Werner had an instance where a forestay snapped on them and the team almost lost the mast. The forestay is a piece of equipment that keeps the mast from falling backward.
"We managed to keep the rig stabilized," he said. "But it was a big deal. Last year, there were a fair number of storms during the race. When you're racing, there's no place to go. You just have to deal with it. The last storm we faced, we went right through the middle of it. To go either side would have taken too long and been off course, not sure what conditions we would or would not get, just went straight through. It seemed to pay off. Got good wind, but not damaging, came through no problem. Sailing is a very humbling sport."
The race typically takes about two days to complete.
Overall the race is celebrated as a long-standing tradition that dates back to 1925 and 12 boats to the spectacle it is now. More than 200 vessels are entered in this year’s race, which proves to yet again bring prosperity to the Port Huron area.
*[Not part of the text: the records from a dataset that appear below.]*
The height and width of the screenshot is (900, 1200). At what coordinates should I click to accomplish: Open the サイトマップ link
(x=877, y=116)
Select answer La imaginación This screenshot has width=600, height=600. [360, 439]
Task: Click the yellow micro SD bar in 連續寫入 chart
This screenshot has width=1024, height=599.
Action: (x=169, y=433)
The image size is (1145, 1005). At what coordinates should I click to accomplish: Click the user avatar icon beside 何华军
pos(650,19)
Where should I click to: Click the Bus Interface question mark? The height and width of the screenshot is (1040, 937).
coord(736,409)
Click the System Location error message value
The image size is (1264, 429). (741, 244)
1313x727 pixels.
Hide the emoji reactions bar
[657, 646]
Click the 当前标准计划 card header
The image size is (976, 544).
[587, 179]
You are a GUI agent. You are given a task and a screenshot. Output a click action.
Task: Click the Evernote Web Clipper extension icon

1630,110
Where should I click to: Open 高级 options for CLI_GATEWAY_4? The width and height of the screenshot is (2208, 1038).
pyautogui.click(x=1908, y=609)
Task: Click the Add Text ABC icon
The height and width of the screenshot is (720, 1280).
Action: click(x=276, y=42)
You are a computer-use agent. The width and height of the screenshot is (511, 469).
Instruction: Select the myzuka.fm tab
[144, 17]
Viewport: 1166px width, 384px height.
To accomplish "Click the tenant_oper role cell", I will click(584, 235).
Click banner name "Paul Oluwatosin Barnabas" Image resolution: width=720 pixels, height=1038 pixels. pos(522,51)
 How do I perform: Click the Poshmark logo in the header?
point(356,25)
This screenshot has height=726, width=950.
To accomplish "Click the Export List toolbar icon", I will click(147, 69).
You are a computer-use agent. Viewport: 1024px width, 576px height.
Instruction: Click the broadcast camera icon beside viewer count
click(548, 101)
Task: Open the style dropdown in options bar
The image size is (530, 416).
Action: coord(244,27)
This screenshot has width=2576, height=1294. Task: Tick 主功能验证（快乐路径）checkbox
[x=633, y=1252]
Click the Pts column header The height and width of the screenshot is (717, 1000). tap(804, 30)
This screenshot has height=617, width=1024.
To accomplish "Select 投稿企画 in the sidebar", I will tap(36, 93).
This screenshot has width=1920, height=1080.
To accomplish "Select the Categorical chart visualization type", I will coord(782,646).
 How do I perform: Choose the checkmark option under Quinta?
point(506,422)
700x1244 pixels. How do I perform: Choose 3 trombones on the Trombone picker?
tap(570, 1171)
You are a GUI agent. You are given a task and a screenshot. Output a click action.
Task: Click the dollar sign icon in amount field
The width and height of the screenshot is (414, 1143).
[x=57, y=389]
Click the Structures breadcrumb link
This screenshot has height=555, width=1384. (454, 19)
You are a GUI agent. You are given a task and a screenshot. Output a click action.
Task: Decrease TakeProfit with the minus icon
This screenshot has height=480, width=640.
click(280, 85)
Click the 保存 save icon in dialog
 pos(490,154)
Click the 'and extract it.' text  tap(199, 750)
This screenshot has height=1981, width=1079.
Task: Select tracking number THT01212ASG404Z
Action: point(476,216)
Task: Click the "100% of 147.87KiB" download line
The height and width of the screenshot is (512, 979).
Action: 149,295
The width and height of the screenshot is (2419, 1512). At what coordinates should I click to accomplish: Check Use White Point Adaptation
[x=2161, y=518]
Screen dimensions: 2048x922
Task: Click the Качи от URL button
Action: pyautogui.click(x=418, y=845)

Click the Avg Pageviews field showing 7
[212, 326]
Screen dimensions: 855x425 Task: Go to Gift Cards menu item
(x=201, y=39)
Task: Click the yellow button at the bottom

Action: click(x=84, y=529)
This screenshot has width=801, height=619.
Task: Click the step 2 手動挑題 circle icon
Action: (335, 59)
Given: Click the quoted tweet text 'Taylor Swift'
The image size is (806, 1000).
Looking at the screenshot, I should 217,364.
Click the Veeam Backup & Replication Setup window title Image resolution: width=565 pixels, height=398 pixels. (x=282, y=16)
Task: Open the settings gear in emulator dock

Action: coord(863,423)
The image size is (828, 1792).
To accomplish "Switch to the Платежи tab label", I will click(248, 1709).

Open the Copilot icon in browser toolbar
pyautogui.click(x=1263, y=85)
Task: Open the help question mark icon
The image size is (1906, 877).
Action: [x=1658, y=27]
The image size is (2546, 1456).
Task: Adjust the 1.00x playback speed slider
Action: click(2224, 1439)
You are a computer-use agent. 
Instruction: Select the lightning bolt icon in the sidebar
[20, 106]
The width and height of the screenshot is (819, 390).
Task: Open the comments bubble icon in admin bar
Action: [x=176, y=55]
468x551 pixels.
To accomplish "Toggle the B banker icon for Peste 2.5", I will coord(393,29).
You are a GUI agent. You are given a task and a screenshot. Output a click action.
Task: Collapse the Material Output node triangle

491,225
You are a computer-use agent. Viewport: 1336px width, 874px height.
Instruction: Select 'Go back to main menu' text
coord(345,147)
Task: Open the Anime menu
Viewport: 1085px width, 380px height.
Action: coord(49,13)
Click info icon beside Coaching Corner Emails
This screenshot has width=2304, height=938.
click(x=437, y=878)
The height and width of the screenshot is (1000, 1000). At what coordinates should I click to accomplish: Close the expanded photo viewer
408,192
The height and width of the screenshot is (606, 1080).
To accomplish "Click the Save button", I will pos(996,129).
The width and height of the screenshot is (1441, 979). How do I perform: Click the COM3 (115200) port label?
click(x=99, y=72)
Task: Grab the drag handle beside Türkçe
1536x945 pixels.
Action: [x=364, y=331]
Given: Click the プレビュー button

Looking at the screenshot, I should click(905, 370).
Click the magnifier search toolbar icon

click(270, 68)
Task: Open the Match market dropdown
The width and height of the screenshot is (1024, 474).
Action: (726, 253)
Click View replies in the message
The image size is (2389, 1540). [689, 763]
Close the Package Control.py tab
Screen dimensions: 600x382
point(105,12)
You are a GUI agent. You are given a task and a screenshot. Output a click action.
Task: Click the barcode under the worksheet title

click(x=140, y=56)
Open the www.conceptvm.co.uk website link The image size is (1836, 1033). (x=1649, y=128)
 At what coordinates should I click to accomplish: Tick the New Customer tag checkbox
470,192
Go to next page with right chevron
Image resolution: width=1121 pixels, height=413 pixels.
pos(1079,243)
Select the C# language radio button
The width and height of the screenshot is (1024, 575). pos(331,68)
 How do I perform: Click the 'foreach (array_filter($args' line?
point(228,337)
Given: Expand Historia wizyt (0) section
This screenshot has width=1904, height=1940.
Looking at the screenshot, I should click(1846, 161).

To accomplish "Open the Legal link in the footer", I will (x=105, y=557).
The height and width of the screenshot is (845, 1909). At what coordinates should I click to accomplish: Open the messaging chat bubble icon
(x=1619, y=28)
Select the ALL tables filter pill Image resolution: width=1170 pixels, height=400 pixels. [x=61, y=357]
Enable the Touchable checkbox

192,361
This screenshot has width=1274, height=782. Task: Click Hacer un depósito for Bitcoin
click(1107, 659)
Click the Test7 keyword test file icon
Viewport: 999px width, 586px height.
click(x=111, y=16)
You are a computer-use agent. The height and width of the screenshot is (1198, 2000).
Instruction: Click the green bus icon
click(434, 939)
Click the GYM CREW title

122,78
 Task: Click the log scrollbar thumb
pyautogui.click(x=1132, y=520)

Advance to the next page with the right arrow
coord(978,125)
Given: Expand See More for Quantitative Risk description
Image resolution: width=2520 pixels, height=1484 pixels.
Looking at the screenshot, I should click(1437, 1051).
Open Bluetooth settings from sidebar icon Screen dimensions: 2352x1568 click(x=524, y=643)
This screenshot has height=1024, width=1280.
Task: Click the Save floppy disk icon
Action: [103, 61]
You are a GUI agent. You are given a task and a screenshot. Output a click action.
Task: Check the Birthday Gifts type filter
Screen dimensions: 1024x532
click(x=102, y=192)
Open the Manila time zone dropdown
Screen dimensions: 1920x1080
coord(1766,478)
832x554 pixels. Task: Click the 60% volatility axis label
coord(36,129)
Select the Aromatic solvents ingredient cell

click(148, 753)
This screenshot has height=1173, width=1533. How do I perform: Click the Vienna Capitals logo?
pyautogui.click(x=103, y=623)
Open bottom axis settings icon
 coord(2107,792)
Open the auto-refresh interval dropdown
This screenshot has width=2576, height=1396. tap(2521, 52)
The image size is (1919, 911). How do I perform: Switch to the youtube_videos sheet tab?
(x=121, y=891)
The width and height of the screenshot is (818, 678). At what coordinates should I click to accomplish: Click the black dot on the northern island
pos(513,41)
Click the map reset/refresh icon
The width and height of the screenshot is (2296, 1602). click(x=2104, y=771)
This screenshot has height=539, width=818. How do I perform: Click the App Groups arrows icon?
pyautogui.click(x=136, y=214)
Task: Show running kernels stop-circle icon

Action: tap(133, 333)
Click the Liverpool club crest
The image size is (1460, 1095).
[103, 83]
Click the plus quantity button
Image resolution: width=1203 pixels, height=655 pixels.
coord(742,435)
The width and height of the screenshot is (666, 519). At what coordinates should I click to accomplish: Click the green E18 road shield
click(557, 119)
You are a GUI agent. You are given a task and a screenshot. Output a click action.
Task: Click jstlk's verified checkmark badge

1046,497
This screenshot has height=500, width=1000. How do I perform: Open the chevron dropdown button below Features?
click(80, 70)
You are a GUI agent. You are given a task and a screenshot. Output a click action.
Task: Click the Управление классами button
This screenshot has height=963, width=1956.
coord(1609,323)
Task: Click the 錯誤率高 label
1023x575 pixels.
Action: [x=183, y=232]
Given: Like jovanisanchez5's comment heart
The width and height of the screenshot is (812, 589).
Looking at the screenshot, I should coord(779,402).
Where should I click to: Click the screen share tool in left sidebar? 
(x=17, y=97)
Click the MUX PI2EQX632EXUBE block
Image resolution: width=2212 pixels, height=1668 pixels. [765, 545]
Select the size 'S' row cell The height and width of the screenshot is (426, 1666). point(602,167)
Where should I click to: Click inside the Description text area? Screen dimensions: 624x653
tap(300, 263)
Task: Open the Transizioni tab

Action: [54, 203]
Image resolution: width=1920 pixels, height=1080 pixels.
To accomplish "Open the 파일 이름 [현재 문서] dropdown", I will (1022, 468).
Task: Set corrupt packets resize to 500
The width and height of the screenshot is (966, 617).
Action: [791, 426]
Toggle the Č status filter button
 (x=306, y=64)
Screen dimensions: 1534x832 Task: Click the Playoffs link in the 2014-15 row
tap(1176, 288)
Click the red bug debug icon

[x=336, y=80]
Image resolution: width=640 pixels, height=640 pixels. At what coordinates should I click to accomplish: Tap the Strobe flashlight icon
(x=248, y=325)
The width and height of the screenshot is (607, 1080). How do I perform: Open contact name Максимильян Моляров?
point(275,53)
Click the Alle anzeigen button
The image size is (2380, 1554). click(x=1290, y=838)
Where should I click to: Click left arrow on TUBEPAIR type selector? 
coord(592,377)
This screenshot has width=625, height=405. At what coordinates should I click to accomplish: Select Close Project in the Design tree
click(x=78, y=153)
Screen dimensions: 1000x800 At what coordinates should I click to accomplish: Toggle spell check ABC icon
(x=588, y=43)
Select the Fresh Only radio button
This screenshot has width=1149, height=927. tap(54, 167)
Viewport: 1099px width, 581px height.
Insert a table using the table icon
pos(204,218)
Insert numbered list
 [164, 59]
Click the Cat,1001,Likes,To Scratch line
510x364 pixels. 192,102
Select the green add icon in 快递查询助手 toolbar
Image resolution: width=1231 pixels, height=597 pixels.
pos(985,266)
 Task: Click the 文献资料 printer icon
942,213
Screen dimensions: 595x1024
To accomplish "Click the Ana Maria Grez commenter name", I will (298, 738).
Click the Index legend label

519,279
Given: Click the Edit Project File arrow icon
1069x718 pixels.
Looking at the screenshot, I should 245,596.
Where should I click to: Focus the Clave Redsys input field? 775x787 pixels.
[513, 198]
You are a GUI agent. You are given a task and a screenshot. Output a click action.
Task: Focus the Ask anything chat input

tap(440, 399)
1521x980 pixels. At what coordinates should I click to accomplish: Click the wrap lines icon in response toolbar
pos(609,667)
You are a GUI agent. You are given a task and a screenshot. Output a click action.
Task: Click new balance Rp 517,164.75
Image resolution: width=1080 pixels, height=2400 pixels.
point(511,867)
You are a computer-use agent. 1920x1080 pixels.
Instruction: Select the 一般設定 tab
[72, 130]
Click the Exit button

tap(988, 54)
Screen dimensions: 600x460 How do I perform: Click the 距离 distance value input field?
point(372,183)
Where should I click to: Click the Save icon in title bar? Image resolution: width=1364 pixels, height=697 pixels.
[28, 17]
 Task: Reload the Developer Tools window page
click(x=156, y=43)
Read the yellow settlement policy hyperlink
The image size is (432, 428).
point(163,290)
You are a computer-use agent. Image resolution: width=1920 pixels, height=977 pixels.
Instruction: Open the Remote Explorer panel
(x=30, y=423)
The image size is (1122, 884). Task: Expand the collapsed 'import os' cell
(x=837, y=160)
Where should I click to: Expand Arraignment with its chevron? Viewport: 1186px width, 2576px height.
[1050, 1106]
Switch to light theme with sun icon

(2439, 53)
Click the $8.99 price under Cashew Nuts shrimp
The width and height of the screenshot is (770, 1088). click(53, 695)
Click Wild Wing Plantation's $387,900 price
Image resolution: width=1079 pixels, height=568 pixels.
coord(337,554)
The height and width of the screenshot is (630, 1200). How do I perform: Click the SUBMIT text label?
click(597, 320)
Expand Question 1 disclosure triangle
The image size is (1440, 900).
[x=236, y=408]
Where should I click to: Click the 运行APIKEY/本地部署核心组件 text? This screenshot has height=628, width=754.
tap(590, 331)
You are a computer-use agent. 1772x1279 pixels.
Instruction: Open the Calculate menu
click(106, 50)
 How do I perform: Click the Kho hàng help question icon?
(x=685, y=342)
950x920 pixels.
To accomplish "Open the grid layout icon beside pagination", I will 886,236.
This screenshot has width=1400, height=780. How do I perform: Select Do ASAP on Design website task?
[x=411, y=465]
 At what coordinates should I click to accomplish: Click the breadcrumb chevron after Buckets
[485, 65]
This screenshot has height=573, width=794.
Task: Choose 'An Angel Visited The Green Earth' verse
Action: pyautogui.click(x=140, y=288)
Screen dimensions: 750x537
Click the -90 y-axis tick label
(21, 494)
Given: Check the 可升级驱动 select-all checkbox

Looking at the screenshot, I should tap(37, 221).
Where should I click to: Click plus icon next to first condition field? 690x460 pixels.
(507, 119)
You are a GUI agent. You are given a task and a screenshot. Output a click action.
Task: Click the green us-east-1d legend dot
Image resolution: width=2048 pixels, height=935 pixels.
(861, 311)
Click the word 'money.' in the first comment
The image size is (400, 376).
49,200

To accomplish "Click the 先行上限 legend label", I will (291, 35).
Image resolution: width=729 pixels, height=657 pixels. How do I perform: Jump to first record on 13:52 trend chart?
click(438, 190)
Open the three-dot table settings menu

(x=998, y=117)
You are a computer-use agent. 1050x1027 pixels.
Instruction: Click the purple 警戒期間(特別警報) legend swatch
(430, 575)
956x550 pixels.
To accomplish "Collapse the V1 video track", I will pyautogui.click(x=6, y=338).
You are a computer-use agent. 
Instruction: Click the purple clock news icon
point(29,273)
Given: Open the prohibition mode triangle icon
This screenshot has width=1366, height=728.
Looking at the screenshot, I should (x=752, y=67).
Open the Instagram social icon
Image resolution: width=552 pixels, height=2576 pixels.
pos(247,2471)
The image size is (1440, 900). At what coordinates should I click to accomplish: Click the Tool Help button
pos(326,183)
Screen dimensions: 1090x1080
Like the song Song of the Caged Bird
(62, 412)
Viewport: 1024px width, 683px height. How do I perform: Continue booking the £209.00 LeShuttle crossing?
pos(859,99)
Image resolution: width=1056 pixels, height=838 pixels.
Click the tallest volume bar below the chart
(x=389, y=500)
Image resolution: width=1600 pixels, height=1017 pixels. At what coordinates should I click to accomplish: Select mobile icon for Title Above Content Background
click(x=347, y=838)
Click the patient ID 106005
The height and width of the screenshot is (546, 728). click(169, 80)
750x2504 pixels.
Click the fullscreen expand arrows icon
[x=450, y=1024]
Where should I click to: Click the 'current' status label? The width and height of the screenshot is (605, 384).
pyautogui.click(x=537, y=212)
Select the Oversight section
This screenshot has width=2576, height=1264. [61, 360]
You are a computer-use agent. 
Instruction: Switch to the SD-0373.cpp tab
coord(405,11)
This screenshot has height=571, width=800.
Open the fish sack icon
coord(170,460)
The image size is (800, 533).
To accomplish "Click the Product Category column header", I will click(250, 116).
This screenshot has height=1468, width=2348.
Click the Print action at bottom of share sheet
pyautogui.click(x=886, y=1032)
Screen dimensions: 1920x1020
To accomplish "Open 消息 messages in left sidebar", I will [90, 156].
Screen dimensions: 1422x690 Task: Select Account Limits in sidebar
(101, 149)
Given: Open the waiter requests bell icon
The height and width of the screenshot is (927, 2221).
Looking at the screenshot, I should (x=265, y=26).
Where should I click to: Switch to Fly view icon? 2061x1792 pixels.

"There is, of course, an economic impact on the east coast of Michigan, particularly in the Port Huron area." says Smotherman. "But there is also an economic impact on northern and western Michigan as well, the result of boats traveling to their respective home harbors or vacation homes after the race has concluded."
Bell concurs that things are pretty stable with the way that the race is set up.
"We have a great racing chair in Trish Smotherman, and I think their committee is doing a great job finding some consensus in rules, in the course. There's a steadiness there, and racers like to be able to count on what's going to happen. It's in good shape."
Whatever the economic impact the race has on the state, the racers are glad to be a part of it.